# DATA TO EXAMINE
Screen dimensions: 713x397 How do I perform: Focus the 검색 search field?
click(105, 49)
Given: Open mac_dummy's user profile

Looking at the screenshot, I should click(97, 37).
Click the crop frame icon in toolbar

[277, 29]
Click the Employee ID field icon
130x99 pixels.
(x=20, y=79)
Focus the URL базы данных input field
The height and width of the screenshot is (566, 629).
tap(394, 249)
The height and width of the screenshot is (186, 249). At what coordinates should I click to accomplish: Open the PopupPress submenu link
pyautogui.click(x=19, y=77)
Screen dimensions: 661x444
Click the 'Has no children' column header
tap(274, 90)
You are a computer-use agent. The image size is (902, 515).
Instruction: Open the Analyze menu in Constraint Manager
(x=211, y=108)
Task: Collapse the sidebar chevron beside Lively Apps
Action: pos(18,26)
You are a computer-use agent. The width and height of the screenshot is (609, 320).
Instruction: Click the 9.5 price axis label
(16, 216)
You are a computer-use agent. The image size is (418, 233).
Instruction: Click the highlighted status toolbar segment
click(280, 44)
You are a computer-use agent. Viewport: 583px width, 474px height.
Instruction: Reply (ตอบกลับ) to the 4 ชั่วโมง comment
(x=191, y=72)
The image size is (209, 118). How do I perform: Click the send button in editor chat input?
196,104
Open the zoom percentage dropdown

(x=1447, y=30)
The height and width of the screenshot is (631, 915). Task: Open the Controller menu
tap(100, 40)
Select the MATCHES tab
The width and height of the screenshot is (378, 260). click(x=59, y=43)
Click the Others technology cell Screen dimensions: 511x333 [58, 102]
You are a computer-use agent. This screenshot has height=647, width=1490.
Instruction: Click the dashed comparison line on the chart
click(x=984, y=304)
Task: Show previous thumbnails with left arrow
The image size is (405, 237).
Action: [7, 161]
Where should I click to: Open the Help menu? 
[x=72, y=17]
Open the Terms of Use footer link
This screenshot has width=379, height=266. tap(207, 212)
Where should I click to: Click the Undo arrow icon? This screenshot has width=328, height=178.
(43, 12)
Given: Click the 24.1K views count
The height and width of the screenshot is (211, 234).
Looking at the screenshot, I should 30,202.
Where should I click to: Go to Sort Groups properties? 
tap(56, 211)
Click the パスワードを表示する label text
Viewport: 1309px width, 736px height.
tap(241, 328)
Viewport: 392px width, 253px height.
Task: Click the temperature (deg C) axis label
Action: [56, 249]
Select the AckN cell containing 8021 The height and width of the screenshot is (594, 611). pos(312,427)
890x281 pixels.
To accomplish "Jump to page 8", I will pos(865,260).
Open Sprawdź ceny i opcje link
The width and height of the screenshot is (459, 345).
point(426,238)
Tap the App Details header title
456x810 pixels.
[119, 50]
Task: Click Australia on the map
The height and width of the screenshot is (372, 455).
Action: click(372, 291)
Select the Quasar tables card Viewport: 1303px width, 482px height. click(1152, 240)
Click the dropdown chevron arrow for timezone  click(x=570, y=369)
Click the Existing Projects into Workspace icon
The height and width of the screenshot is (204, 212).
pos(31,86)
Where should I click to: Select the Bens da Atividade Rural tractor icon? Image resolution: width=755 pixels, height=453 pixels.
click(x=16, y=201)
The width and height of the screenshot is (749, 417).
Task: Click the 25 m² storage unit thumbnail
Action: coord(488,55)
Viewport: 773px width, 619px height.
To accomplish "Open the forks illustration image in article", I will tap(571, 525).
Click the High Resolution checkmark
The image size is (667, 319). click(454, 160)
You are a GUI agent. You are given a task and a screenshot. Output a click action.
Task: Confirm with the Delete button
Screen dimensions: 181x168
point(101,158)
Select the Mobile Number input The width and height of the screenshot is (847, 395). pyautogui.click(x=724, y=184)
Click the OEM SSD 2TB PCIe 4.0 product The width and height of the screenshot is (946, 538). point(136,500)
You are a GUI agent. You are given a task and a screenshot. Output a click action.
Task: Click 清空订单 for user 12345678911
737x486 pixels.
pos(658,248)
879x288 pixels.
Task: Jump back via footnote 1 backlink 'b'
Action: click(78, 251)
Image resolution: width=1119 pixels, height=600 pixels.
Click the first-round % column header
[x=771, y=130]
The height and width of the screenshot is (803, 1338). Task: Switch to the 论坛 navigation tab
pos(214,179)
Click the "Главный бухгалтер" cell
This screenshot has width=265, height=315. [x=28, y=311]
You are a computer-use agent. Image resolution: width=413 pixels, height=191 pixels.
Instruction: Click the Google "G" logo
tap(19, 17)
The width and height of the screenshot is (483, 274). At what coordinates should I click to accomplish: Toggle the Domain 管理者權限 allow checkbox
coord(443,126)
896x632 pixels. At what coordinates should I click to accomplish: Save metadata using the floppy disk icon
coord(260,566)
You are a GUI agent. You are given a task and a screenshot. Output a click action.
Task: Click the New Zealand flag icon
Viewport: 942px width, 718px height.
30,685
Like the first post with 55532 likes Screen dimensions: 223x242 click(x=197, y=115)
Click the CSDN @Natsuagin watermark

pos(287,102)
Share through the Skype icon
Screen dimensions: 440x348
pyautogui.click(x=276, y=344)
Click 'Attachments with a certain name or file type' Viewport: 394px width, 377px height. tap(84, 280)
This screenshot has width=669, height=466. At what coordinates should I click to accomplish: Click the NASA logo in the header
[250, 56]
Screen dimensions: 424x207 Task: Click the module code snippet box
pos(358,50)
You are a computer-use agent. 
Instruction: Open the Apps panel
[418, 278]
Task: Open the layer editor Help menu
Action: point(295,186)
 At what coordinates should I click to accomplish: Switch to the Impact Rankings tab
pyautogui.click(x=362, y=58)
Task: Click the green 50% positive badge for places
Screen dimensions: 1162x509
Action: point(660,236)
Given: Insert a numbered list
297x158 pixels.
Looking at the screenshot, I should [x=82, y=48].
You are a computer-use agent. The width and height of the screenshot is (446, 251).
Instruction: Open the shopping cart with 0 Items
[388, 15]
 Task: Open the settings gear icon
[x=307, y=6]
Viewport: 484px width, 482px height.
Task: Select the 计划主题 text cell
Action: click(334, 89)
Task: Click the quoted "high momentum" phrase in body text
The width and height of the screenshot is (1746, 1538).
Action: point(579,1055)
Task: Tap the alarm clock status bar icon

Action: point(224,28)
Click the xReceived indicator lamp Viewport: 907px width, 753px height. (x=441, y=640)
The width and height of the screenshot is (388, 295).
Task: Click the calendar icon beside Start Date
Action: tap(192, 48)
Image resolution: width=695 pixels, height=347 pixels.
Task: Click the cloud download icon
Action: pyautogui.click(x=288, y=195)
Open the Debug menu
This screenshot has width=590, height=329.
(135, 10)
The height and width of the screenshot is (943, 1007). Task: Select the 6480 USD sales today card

# PROBLEM DESCRIPTION
If a line of the data contains the word "card", it should be counted; state the total and nothing more.

# RESPONSE TO THIS TASK
2